Garderobenmensch, Garderobier Nebyou Alias im Club Bobbeaman, Gabelsbergerstr 4

Nebyou Alias an seinem Arbeitsplatz, an dem jeden Abend viele Menschen vorbeikommen, auf dem Weg zur Tanzfläche oder für einen Plausch.

(Foto: Florian Peljak)

Nebyou Alias mag seinen Job an der Garderobe des Clubs Bob Beaman - auch wenn er manchmal harsch werden muss.

Von Laura Kaufmann

Nebyou Alias mag seinen Job im Sommer lieber. Dann ist der Andrang an der Garderobe nicht so stark, und die Gäste tragen nicht zwei Jacken übereinander und verhandeln, ob die und noch ein Schal dazu nicht alle auf einen Bügel passen würden, um Geld zu sparen. "Was ich im Winter gelernt habe, ist weniger höflich zu sein", sagt Nebyou Alias.

Man kann sich das schwer vorstellen, so wie er jetzt mit den Gästen des Clubs Bob Beaman scherzt. Aber im Winter reißt er im Akkord Zettel ab und hängt Jacken auf. "Am Anfang bin ich noch naiv an die Sache rangegangen und dachte, auch mit Besoffenen könne man vernünftig reden. Aber das habe ich mir abgewöhnt. Kurze, schnelle Anweisungen funktionieren da besser." Seine Freundin habe ihn im Winter mal besucht, sagt der 24-Jährige, und "Was, ich kenn' dich gar nicht so!" gesagt.

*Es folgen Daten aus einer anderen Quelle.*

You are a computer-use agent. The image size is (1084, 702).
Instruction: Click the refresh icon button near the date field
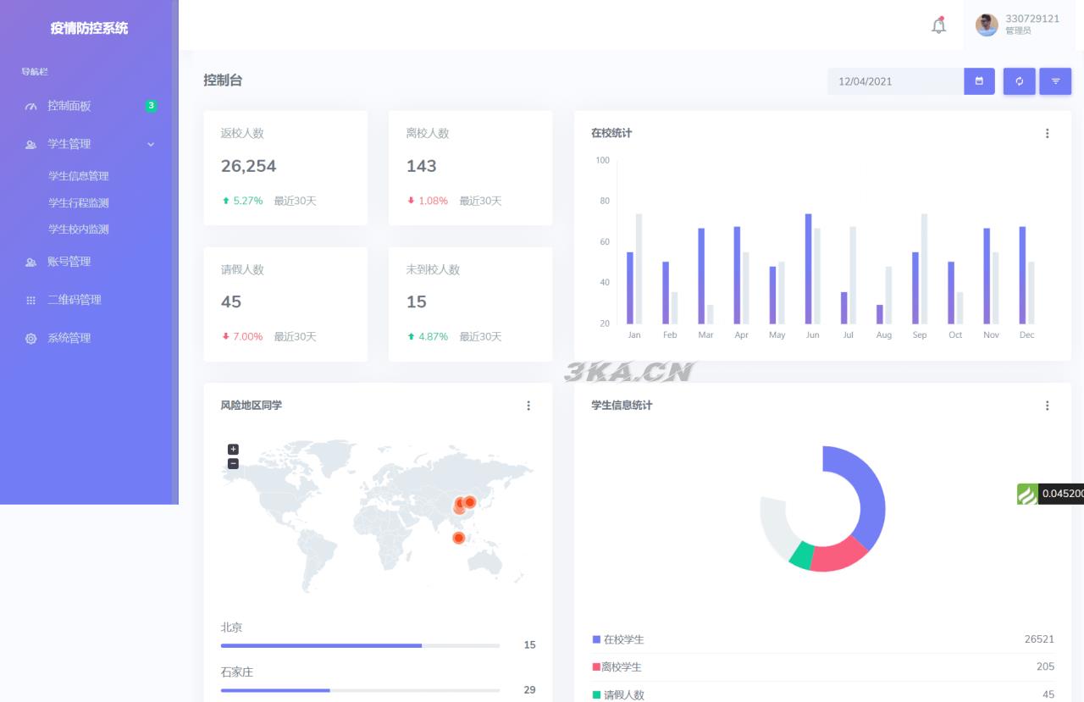tap(1019, 81)
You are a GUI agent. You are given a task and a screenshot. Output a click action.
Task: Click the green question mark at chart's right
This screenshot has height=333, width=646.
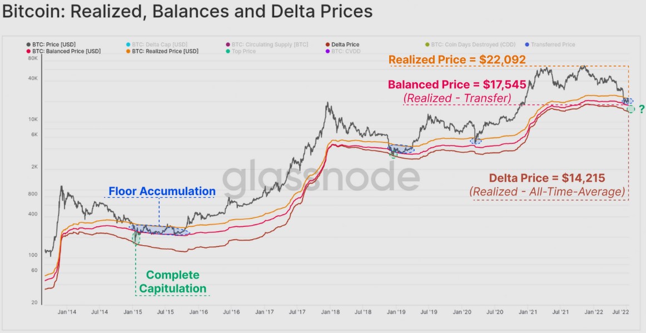[642, 108]
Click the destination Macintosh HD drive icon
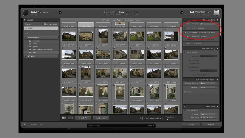 coord(216,12)
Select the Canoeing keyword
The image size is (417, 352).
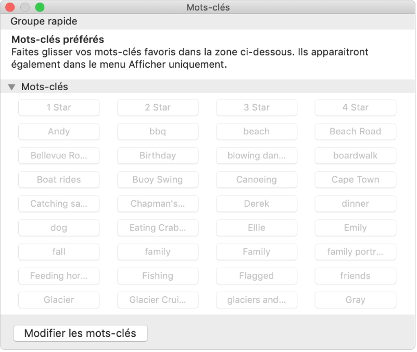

Jetzt, im Sommer, ist sein Job entspannter. Und Nebyou Alias sitzt gern an der Garderobe. "Die Bar hat vielleicht mehr Prestige, aber das ist mir egal." Der Job an der Garderobe war eben zu haben, und er hat einen gebraucht. Die Nacht durchzuarbeiten fällt ihm nicht zu schwer. Wenn er müde wird, helfen Energydrinks. "Meine Eltern hatten beide auch schon Nachtjobs, meine Mutter am Flughafen, mein Vater hat in der Bar des Bayerischen Hofs gearbeitet."

Wenn du nur wüsstest, sagten die beiden gern, und irgendwann wollte es der Sohn dann wissen. Für den Politikwissenschaftsstudenten ist es ein guter Nebenverdienst. Manche Gäste lassen auch bei ihm Trinkgeld, nicht nur an der Bar. Gäste, die sagen, sie hätten selbst mal an der Garderobe gejobbt. Leute, die einen Zwanziger auf den Tisch knallen und zur Tanzfläche stürmen, ohne auf ihr Rückgeld zu warten.

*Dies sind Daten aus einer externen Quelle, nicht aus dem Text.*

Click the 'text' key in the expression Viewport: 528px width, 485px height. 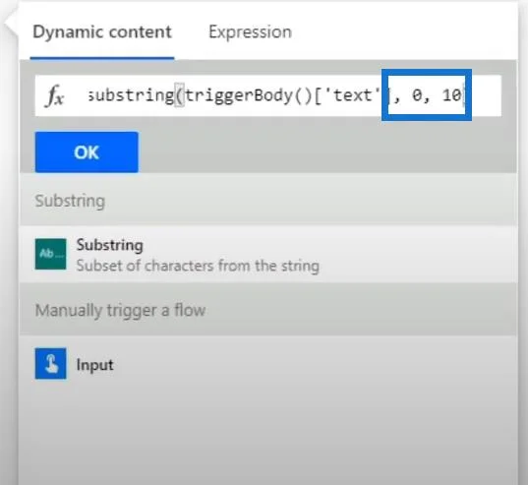353,95
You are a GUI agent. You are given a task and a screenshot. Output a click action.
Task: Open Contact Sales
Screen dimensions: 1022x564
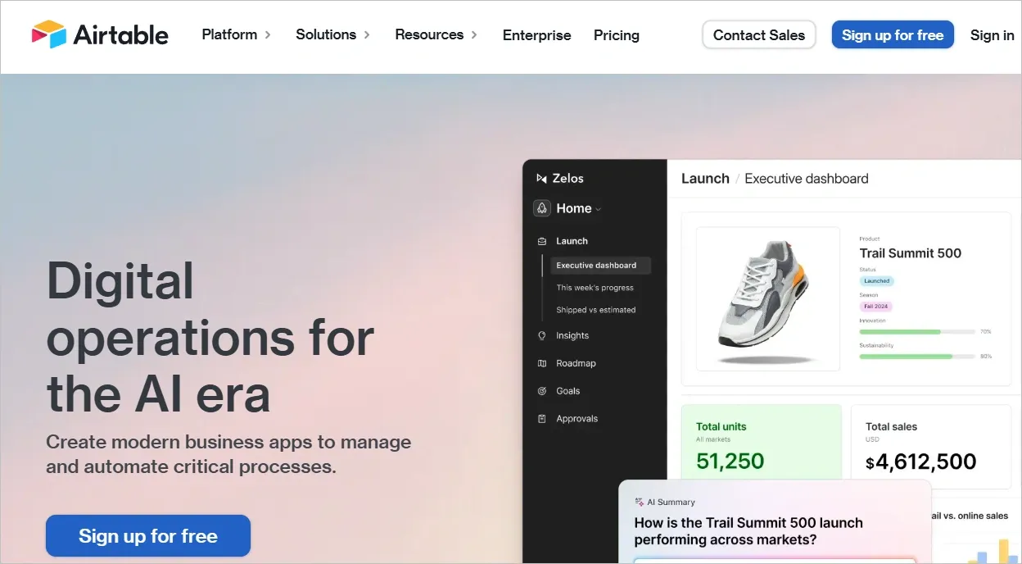tap(758, 34)
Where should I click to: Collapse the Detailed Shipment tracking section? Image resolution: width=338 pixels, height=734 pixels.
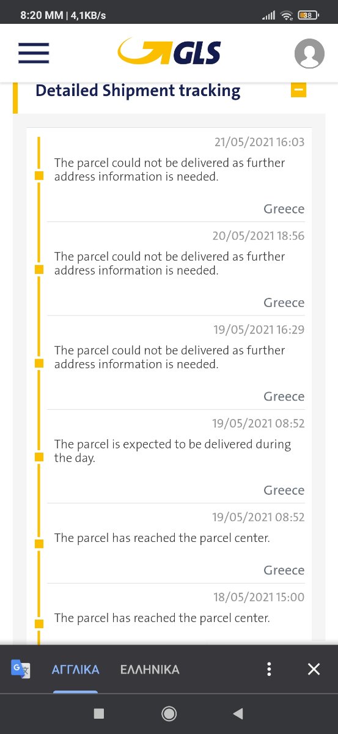click(298, 90)
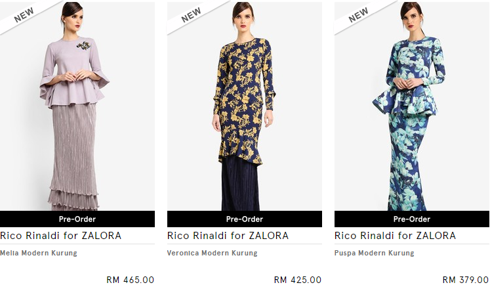Image resolution: width=490 pixels, height=285 pixels.
Task: Click the NEW ribbon on the yellow floral kurung
Action: pos(191,14)
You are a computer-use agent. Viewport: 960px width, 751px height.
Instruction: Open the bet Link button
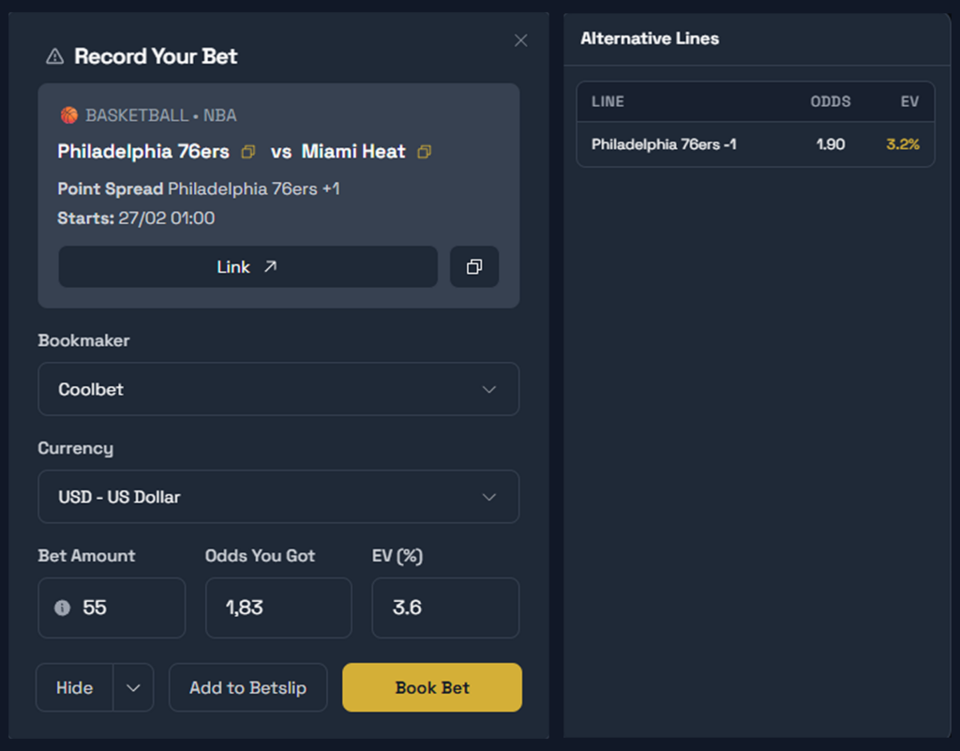pos(248,267)
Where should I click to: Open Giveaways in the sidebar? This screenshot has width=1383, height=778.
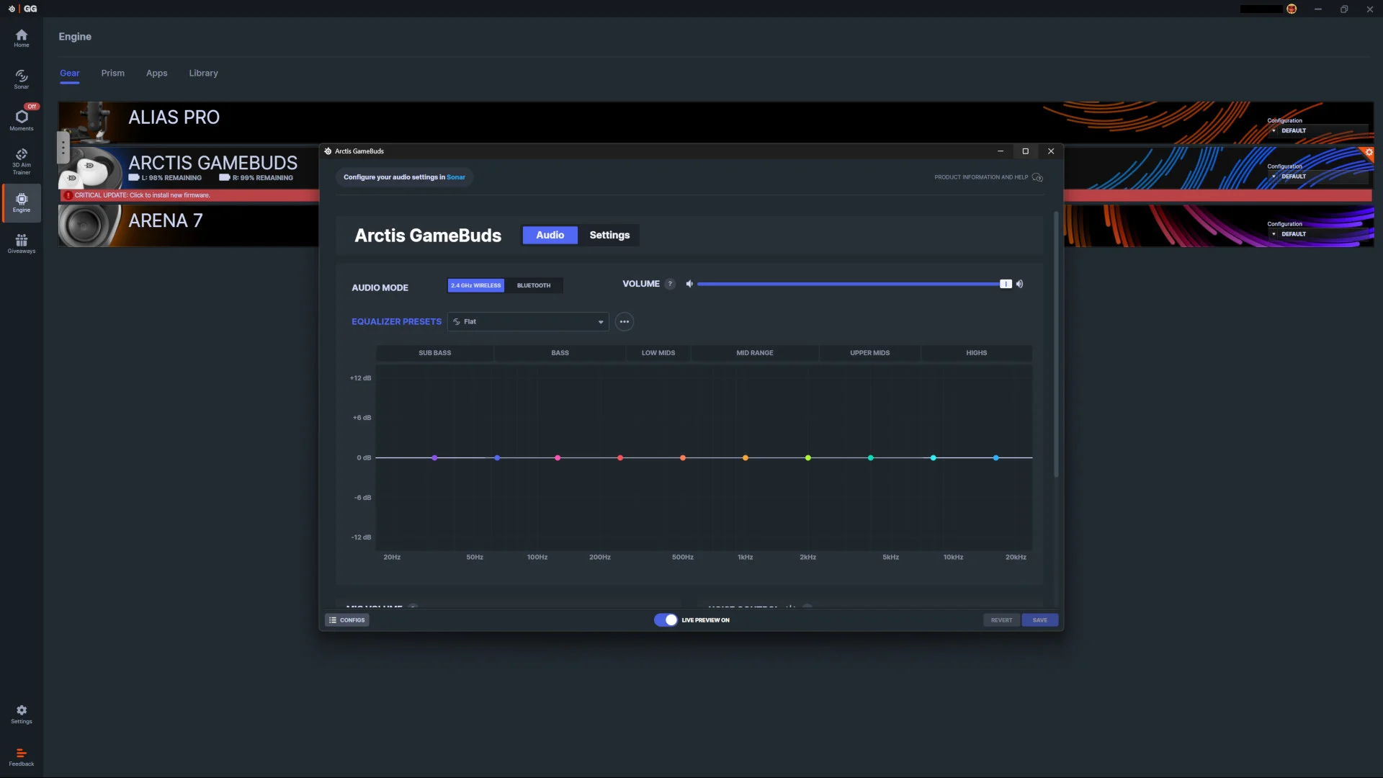point(22,243)
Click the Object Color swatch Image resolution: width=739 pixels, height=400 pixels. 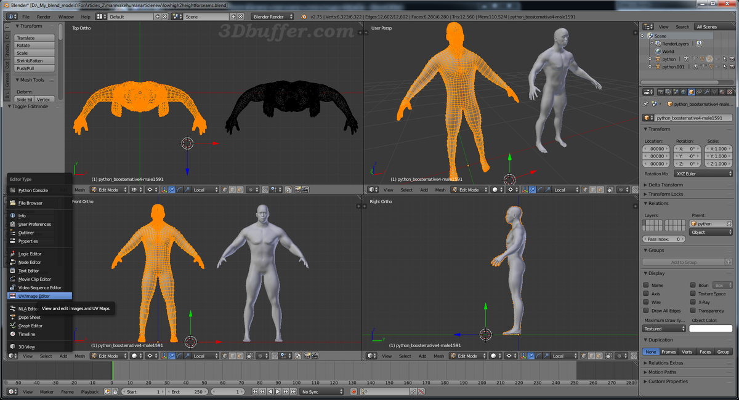[x=710, y=329]
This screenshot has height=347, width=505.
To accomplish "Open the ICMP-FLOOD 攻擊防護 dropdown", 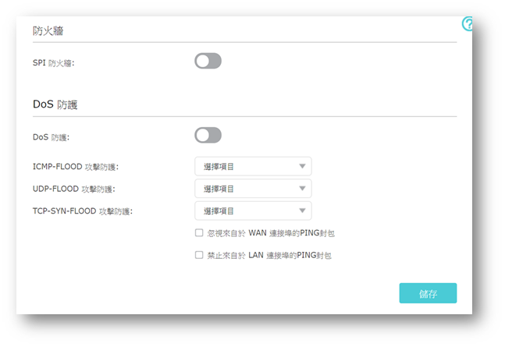I will 252,166.
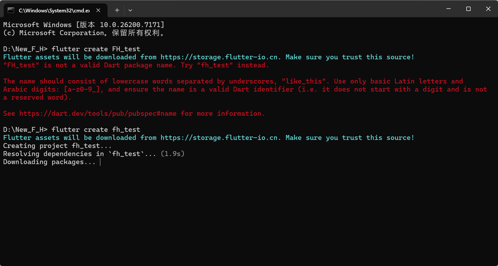Open the second storage.flutter-io.cn URL
The height and width of the screenshot is (266, 498).
click(220, 138)
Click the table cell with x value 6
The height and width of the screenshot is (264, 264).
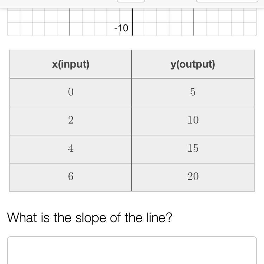pyautogui.click(x=70, y=177)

Natürlich gibt es auch die, die wegen den zwei Euro, die die Garderobe kostet, maulen und dann ihre 500-Euro-Jacke über den Tisch reichen. Aber die meisten Gäste, sagt Nebyou Alias, sind außerordentlich nett.

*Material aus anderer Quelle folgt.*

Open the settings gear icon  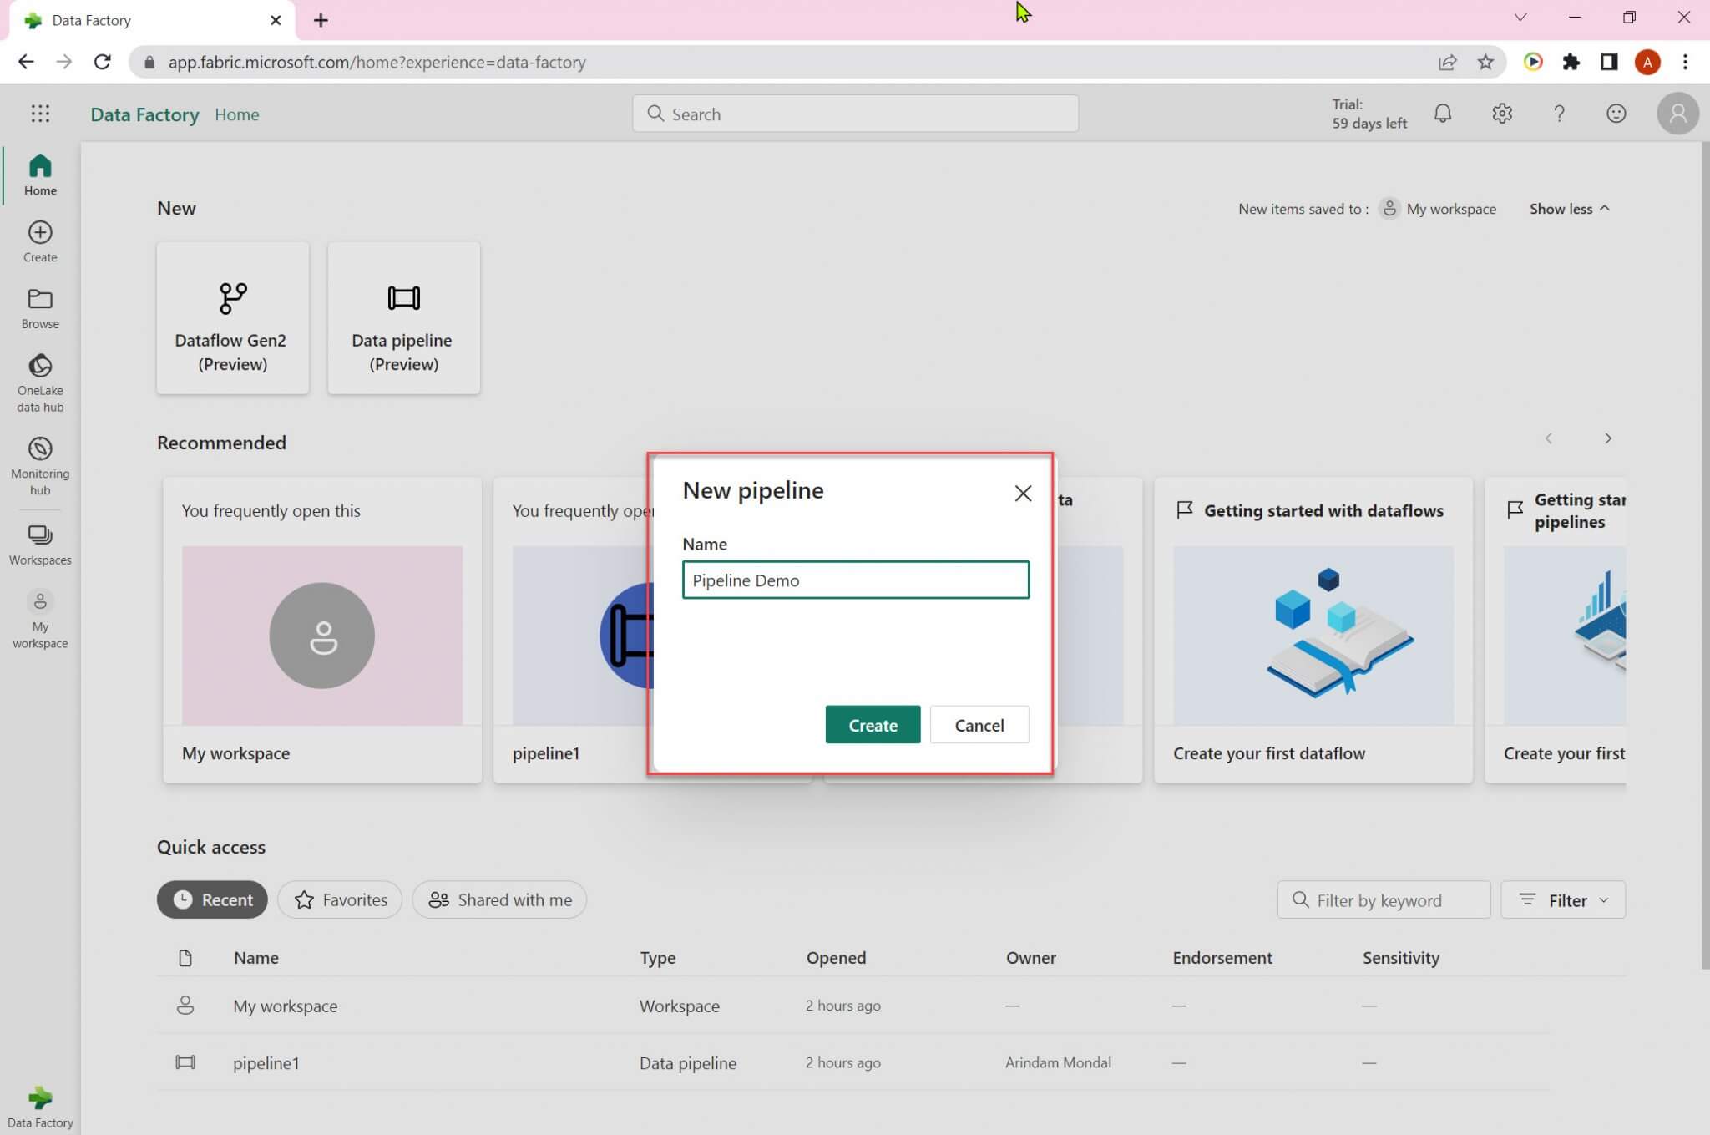pos(1501,114)
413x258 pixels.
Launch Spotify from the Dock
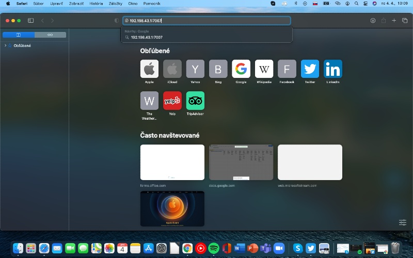click(x=214, y=248)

Er hat sie alle im Blick. Seine Garderobe ist günstig gelegen. Sie strömen an ihm vorbei auf die Tanzfläche, sie kommen an ihm vorbei, wenn sie draußen eine rauchen, an lauen Abenden stehen sie vor ihm draußen auf der kleinen Terrasse. Die Eingangstür liegt gegenüber, links von ihm führt ein Gang auf die Tanzfläche.

Die Nacht beginnt spät im Bob Beaman. Meistens ist die Tanzfläche erst gegen ein, zwei Uhr voll mit schwitzenden, zuckenden Körpern. Die meisten wissen das und kommen nicht vor Mitternacht, wenn Alias' Schicht beginnt. Die ersten, die an der Tür stehen, sind meist Touristen. "Die sind von Zuhause gewohnt, dass es früher losgeht."

Geschlafen wird erst am Nachmittag

Garderobenmensch, Garderobier Nebyou Alias im Club Bobbeaman, Gabelsbergerstr 4

Der Zettelblock begleitet Nebyou Alias durch den ganzen Abend. Inzwischen hat er einen Blick für Gäste, die Gefahr laufen, ihre Zettel zu verlieren.

(Foto: Florian Peljak)

Manchmal kommen sie dann zurück von der Tanzfläche zum Garderobenmann, um zu quatschen. Überhaupt tun das erstaunlich viele. Manche meinen, Nebyou Alias sähe jemandem ähnlich. "Im Moment höre ich meistens Kendrick Lamar, das ist ganz okay. Jamie Foxx war ich mit kurzen Haaren, Snoop Dog mit Rastas - als Schwarzer siehst du immer jemandem ähnlich."

Am meisten aber, sagt Alias, unterhält er sich zwischendurch mit den Kollegen an der Tür oder er redet mit Stammgästen über das, was gerade so in den Nachrichten ist. Die Folgen des Putsches in der Türkei, solche Sachen. Manche geben ihm auch einen Drink aus. "Ich dachte immer, so was passiert nur Frauen an der Garderobe."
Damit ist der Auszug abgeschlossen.